- EXERCISE
From the first line to the last, give the listing again exactly.
########
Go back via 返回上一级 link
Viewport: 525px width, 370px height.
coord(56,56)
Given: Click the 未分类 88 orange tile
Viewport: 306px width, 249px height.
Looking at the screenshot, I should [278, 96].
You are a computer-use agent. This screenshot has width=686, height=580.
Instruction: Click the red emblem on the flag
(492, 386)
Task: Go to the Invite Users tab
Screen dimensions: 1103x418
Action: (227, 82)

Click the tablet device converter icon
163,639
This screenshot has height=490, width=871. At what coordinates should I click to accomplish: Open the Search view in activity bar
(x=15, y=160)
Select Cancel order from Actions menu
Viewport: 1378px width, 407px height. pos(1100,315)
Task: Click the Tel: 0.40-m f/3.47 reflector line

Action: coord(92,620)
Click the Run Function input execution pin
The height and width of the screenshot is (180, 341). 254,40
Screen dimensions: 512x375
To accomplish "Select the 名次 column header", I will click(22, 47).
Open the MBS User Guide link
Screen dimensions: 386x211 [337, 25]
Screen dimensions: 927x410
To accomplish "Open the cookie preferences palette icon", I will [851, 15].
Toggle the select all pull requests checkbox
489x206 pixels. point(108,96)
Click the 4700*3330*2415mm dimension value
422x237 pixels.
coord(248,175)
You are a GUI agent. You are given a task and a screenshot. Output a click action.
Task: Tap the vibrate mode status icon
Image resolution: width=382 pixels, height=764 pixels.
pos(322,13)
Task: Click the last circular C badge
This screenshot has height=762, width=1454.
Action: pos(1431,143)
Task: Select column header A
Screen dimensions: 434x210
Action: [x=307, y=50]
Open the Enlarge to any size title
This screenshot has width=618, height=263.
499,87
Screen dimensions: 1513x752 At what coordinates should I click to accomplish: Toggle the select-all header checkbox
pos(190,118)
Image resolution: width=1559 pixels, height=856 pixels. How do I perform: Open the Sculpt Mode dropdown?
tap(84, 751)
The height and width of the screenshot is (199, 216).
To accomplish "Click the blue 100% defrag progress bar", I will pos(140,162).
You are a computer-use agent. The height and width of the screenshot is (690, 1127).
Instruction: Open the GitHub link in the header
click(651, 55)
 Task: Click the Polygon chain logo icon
########
- WRITTEN SOLUTION
Go back via 返回上一级 link
Viewport: 525px width, 370px height.
coord(56,56)
Given: Click the 未分类 88 orange tile
Viewport: 306px width, 249px height.
Looking at the screenshot, I should [278, 96].
You are a computer-use agent. This screenshot has width=686, height=580.
Instruction: Click the red emblem on the flag
(492, 386)
Task: Go to the Invite Users tab
Screen dimensions: 1103x418
Action: (227, 82)

Click the tablet device converter icon
163,639
This screenshot has height=490, width=871. At what coordinates should I click to accomplish: Open the Search view in activity bar
(x=15, y=160)
Select Cancel order from Actions menu
Viewport: 1378px width, 407px height. pos(1100,315)
Task: Click the Tel: 0.40-m f/3.47 reflector line

Action: coord(92,620)
Click the Run Function input execution pin
The height and width of the screenshot is (180, 341). 254,40
Screen dimensions: 512x375
To accomplish "Select the 名次 column header", I will click(22, 47).
Open the MBS User Guide link
Screen dimensions: 386x211 [337, 25]
Screen dimensions: 927x410
To accomplish "Open the cookie preferences palette icon", I will [851, 15].
Toggle the select all pull requests checkbox
489x206 pixels. point(108,96)
Click the 4700*3330*2415mm dimension value
422x237 pixels.
coord(248,175)
You are a GUI agent. You are given a task and a screenshot. Output a click action.
Task: Tap the vibrate mode status icon
Image resolution: width=382 pixels, height=764 pixels.
pos(322,13)
Task: Click the last circular C badge
This screenshot has height=762, width=1454.
Action: pos(1431,143)
Task: Select column header A
Screen dimensions: 434x210
Action: [x=307, y=50]
Open the Enlarge to any size title
This screenshot has width=618, height=263.
499,87
Screen dimensions: 1513x752 At what coordinates should I click to accomplish: Toggle the select-all header checkbox
pos(190,118)
Image resolution: width=1559 pixels, height=856 pixels. How do I perform: Open the Sculpt Mode dropdown?
tap(84, 751)
The height and width of the screenshot is (199, 216).
To accomplish "Click the blue 100% defrag progress bar", I will pos(140,162).
You are a computer-use agent. The height and width of the screenshot is (690, 1127).
Instruction: Open the GitHub link in the header
click(651, 55)
 Task: Click the Polygon chain logo icon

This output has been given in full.